Alles das macht ausgesprochen großen Spaß beim Lesen. Ein "Roman" im Sinne einer an irgendeinem bestimmbaren, einzelnen Subjekt festzumachenden Erzählung wird nicht daraus. Rushdie scheint das zu wissen, denn er führt über alle "Seltsamkeiten" hinaus noch ein "Wir" ein, das, aus einer fernen Zukunft heraus, diese Seltsamkeiten in einer Art von Geschichtsschreibung schildert; dieses "Wir" spricht von der Warte der vollends rationalen, entzauberten Welt, welche erst nach und wegen der in dem Buch ausgebreiteten "Zeit der Seltsamkeiten" möglich geworden sei. Das ist natürlich eine absichtsvoll widersprüchliche Konstruktion: In einer Welt, die nicht glaubt, sondern weiss, dass "Dschinni", "Körperdiebe" und ein "Berg Qaf" objektiv existieren oder zumindest zu irgendeinem Zeitpunkt existiert haben, wäre Rationalismus bestenfalls als trotzig-fundamentalistische Geste denkbar.

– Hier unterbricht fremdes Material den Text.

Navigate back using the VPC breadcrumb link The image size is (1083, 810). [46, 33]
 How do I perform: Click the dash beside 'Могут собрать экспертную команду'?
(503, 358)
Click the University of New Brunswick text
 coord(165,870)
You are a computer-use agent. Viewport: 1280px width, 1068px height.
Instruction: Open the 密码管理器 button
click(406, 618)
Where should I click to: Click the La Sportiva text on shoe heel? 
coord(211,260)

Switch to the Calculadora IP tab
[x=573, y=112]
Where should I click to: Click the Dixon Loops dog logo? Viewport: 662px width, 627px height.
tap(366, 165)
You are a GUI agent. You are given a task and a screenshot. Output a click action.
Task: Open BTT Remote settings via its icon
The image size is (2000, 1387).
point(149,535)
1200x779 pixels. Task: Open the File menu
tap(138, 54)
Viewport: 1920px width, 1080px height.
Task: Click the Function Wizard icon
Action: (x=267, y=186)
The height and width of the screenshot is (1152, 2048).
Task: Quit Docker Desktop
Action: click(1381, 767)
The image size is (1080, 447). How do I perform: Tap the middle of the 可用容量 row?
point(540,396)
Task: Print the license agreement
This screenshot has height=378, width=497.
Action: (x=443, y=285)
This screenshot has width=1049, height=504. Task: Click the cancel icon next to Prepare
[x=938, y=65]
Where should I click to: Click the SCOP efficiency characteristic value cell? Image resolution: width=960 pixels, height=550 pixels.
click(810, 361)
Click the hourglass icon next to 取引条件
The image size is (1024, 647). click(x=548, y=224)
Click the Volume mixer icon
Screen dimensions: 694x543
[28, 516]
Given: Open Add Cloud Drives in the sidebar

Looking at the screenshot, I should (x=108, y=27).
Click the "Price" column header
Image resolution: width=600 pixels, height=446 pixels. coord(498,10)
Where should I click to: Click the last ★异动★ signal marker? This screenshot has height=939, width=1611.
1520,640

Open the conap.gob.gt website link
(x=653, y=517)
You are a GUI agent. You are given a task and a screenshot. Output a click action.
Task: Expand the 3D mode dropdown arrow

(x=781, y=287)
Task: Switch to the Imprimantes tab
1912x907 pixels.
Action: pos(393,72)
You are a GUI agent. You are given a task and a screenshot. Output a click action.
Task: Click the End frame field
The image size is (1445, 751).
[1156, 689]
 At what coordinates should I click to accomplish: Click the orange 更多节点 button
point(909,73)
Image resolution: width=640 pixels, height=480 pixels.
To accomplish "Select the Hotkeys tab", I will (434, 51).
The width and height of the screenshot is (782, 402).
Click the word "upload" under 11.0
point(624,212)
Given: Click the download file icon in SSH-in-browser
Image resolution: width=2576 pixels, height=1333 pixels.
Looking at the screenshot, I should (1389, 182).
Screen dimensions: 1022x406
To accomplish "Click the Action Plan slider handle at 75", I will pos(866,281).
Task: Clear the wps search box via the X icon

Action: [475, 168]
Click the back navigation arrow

Viele der kleinen Geschichten aus diesen "Zwei Jahre[n], acht Monate[n] und achtundzwanzig Tage[n]" erwecken den Eindruck, es hätte sie ihr Verfassers sie nach Bedarf aus seinem Ordner "Romanideen, aus denen nichts wurde" hervorgeholt und eher grob ins Gesamtgebilde eingefügt. Das erschwert dann jedesmal für einen kurzen Moment die willing suspension of disbelief; aber auch diese Störungen darf man als legitimes Rezeptionsphänpomen verbuchen, lebt das ganze Buch doch von Strategien der Uneindeutigkeit. Selbst auf der allerallgemeinsten Ebene lässt sich fragen: geht es um das letzte Aufbäumen und den anschließenden Niedergang des Irrationalen, oder geht es im Gegenteil darum, dass "wir" (s.o.) das Irrationale, das Träumerische, das weltanschaulich folgerichtig Problemtische eh nie loswerden?
Kurzfassung: Wer noch nichts von Rushdie kennt, sollte vielleicht erst eimal eher "Wut" oder "Die satanischen Verse" lesen. Wer die aber schon intus hat, wird in "Zwei Jahre, acht Monate und achtundzwanzig Tage" alles finden, was ihm dort (mutmaßlich) gefallen hat.